INDIANAPOLIS. Marty Trowbridge is Chief Operating Officer of WidgeTek, a manufacturer with locations throughout the midwest. "Our business is crucial to customers who buy our stuff," he says, "whatever it may be."
Trowbridge: "There's somebody dicking around with a bracket sheet right now!"
But over the past week, productivity has stalled at the manufacturer of fly-wheel hasps, then slipped behind schedule as the NCAA's Division I men's basketball tournament began yesterday.
"We generally see a drop-off of twenty-five to thirty percent in non-farm productivity once 'March Madness' starts," said Edward Hutchins of the U.S. Department of Labor. "All of sudden people who don't give a rat's patootie about Gonzaga are checking scores on-line when they should be filing paper in manila folders or doing important stuff like that."
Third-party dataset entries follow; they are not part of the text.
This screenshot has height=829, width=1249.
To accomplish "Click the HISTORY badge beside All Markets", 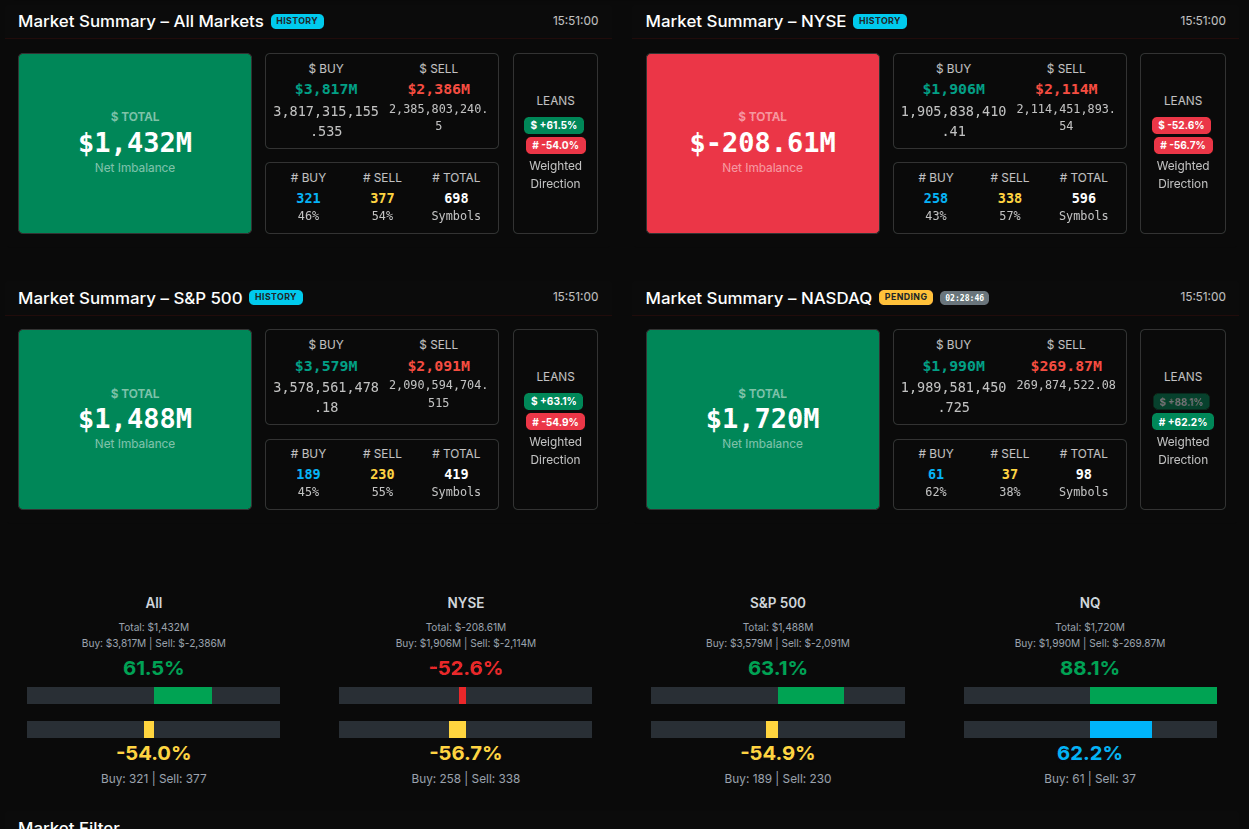I will point(297,21).
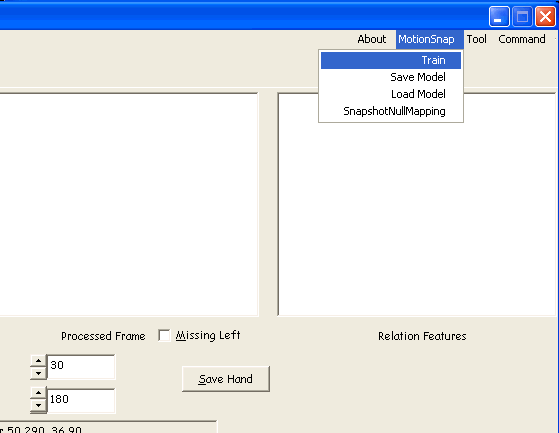559x433 pixels.
Task: Collapse the MotionSnap menu header
Action: point(426,39)
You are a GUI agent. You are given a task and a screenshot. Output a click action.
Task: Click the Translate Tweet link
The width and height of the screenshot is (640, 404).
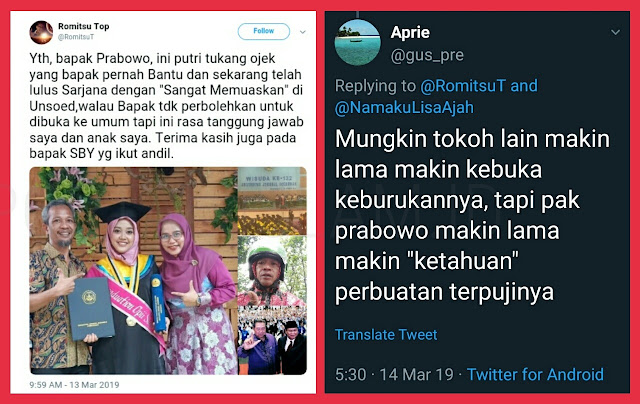coord(386,335)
"Your secretary beat you too?"
In the past, business groups have held their fire under the assumption that office betting pools helped boost employee morale and ultimately made for a more productive work force--but no more. Yesterday, the US Chamber of Commerce, the country's large business group, filed suit against the NCAA in federal court here, alleging that the annual hoops extravaganza hurts American businesses.
"I picked North Carolina because . . . I like their colors."
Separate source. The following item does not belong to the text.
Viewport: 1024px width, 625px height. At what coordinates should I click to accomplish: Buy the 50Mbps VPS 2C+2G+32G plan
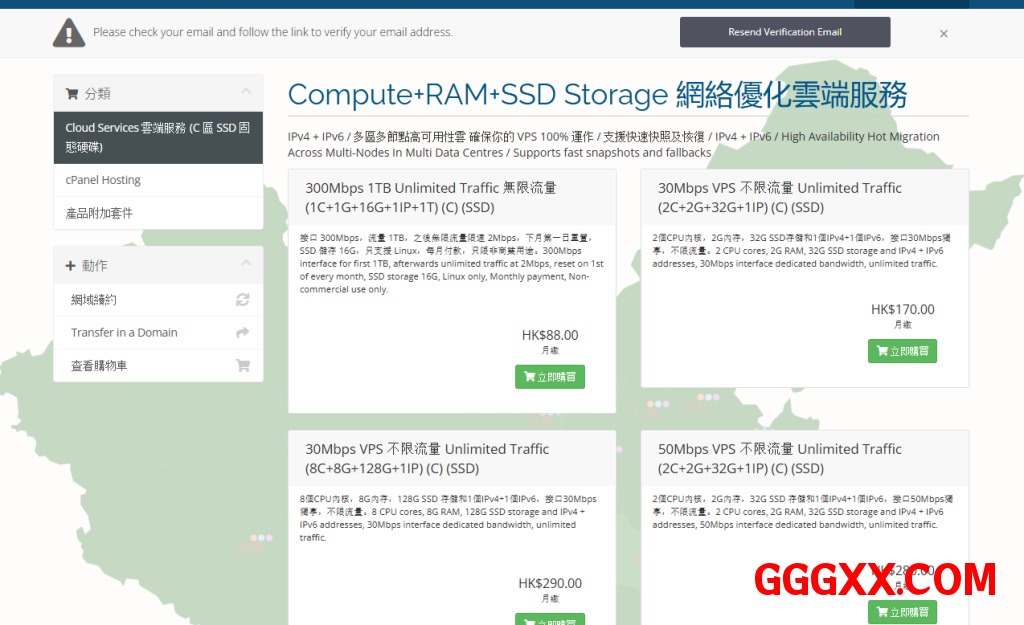[x=902, y=612]
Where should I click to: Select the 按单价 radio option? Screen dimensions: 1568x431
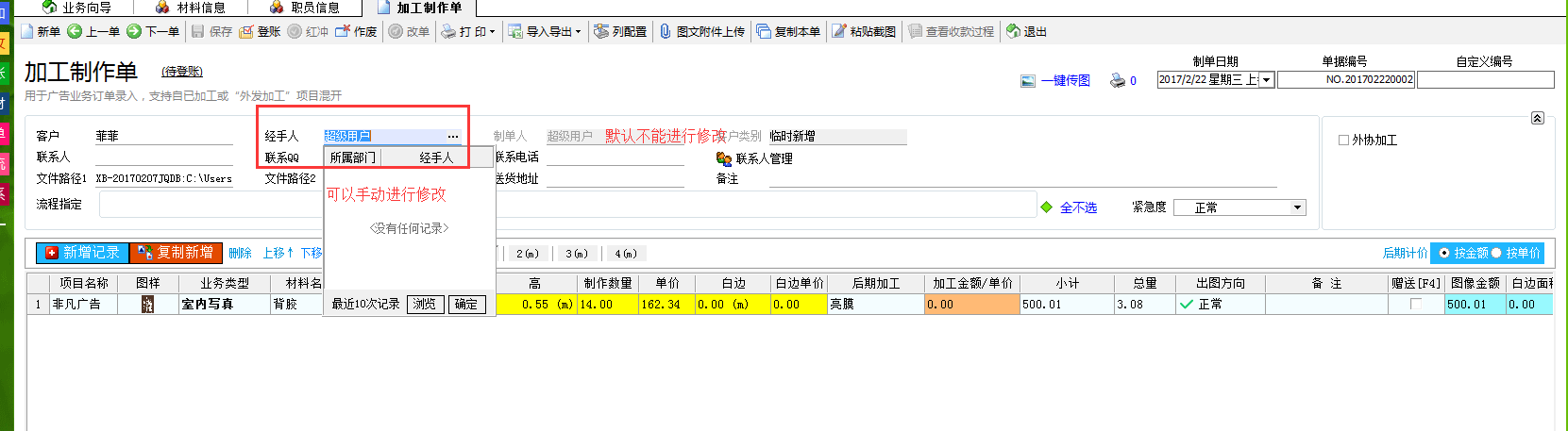pos(1496,253)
A poll by Fortune Magazine indicates that the change of heart comes after years of losses by CEOs to their secretaries, who use non-traditional handicapping techniques to make their picks, ignoring more sophisticated measures such as strength of schedule, margin of victory and total compensation paid to players.
"I have found that the most reliable predictor of success in the tournament is uniform colors," says Ilene Grealey, executive secretary to Marvin Kramm of International Auger and Boring Machines. "A lot of 'gals' swear by mascots as the most relevant yardstick, but you never know who's inside those big furry outfits."
2009 All-Mascot 1st Team
The Chamber is seeking a court order that would limit the number of bracket sheets a secretary could fill out, at least for companies with fewer than 40 employees. "In a mom-and-pop company, you can't have somebody doing three different sheets based on who's got the cutest coach, where their mother went to college and an old sweatshirt their boyfriend gave them in high school," says Kramm. "It gives your secretary too many ways to win."
"There's the wind-up--and the pitch!"
An NCAA spokesman said it would try to reach an out-of-court settlement with the powerful trade organization, but was not optimistic. "Your average businessman is about as flexible as Bobby Knight on a bad day," Allen Barkley noted. "They don't negotiate--they throw stuff."